===== Recorded information

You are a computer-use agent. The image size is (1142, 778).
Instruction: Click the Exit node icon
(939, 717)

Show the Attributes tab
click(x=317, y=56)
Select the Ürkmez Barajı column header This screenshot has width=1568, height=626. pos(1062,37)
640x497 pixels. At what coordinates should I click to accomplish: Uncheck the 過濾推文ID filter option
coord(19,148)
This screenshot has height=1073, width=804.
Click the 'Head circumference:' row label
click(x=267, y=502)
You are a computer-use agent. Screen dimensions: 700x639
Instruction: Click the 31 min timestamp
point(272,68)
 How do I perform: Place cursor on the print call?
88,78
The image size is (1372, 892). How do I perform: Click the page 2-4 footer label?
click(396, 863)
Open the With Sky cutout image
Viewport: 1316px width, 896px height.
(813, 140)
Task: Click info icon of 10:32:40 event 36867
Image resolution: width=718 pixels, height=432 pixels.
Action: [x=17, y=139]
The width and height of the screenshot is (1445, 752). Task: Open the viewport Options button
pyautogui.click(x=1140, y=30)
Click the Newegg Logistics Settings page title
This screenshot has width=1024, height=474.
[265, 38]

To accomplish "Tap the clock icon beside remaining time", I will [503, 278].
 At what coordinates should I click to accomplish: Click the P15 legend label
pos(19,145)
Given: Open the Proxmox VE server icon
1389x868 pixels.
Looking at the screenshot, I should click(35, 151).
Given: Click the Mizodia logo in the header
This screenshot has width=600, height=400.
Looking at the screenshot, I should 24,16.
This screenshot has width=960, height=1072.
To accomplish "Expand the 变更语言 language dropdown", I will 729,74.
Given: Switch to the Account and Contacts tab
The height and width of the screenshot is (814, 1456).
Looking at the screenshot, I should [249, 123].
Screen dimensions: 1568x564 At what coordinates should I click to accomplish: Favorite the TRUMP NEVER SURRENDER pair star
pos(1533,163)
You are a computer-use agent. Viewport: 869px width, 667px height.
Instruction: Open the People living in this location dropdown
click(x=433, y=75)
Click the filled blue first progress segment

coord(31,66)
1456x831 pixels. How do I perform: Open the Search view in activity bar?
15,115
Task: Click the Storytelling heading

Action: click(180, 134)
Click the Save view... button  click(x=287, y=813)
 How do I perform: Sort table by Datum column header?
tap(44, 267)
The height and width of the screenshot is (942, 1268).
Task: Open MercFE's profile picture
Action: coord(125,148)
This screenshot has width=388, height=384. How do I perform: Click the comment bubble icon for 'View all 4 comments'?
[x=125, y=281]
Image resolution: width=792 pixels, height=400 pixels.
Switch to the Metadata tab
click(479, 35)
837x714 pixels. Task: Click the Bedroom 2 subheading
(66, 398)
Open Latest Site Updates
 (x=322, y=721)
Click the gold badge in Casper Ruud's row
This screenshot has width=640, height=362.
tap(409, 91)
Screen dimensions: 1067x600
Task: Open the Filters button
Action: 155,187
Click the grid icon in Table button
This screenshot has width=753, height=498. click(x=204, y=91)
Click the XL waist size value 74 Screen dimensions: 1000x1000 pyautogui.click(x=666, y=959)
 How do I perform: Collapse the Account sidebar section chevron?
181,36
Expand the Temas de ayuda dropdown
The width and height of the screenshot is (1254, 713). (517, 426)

==========

◆ **Problem to work on**:
Reproduce each of the entries above, line by line, without changing anything.

◆ **The completed task**:
You are a computer-use agent. The image size is (1142, 778).
Instruction: Click the Exit node icon
(939, 717)

Show the Attributes tab
click(x=317, y=56)
Select the Ürkmez Barajı column header This screenshot has width=1568, height=626. pos(1062,37)
640x497 pixels. At what coordinates should I click to accomplish: Uncheck the 過濾推文ID filter option
coord(19,148)
This screenshot has height=1073, width=804.
Click the 'Head circumference:' row label
click(x=267, y=502)
You are a computer-use agent. Screen dimensions: 700x639
Instruction: Click the 31 min timestamp
point(272,68)
 How do I perform: Place cursor on the print call?
88,78
The image size is (1372, 892). How do I perform: Click the page 2-4 footer label?
click(396, 863)
Open the With Sky cutout image
Viewport: 1316px width, 896px height.
(813, 140)
Task: Click info icon of 10:32:40 event 36867
Image resolution: width=718 pixels, height=432 pixels.
Action: [x=17, y=139]
The width and height of the screenshot is (1445, 752). Task: Open the viewport Options button
pyautogui.click(x=1140, y=30)
Click the Newegg Logistics Settings page title
This screenshot has width=1024, height=474.
[265, 38]

To accomplish "Tap the clock icon beside remaining time", I will [503, 278].
 At what coordinates should I click to accomplish: Click the P15 legend label
pos(19,145)
Given: Open the Proxmox VE server icon
1389x868 pixels.
Looking at the screenshot, I should click(35, 151).
Given: Click the Mizodia logo in the header
This screenshot has width=600, height=400.
Looking at the screenshot, I should 24,16.
This screenshot has width=960, height=1072.
To accomplish "Expand the 变更语言 language dropdown", I will 729,74.
Given: Switch to the Account and Contacts tab
The height and width of the screenshot is (814, 1456).
Looking at the screenshot, I should [249, 123].
Screen dimensions: 1568x564 At what coordinates should I click to accomplish: Favorite the TRUMP NEVER SURRENDER pair star
pos(1533,163)
You are a computer-use agent. Viewport: 869px width, 667px height.
Instruction: Open the People living in this location dropdown
click(x=433, y=75)
Click the filled blue first progress segment

coord(31,66)
1456x831 pixels. How do I perform: Open the Search view in activity bar?
15,115
Task: Click the Storytelling heading

Action: click(180, 134)
Click the Save view... button  click(x=287, y=813)
 How do I perform: Sort table by Datum column header?
tap(44, 267)
The height and width of the screenshot is (942, 1268).
Task: Open MercFE's profile picture
Action: coord(125,148)
This screenshot has width=388, height=384. How do I perform: Click the comment bubble icon for 'View all 4 comments'?
[x=125, y=281]
Image resolution: width=792 pixels, height=400 pixels.
Switch to the Metadata tab
click(479, 35)
837x714 pixels. Task: Click the Bedroom 2 subheading
(66, 398)
Open Latest Site Updates
 (x=322, y=721)
Click the gold badge in Casper Ruud's row
This screenshot has width=640, height=362.
tap(409, 91)
Screen dimensions: 1067x600
Task: Open the Filters button
Action: 155,187
Click the grid icon in Table button
This screenshot has width=753, height=498. click(x=204, y=91)
Click the XL waist size value 74 Screen dimensions: 1000x1000 pyautogui.click(x=666, y=959)
 How do I perform: Collapse the Account sidebar section chevron?
181,36
Expand the Temas de ayuda dropdown
The width and height of the screenshot is (1254, 713). (517, 426)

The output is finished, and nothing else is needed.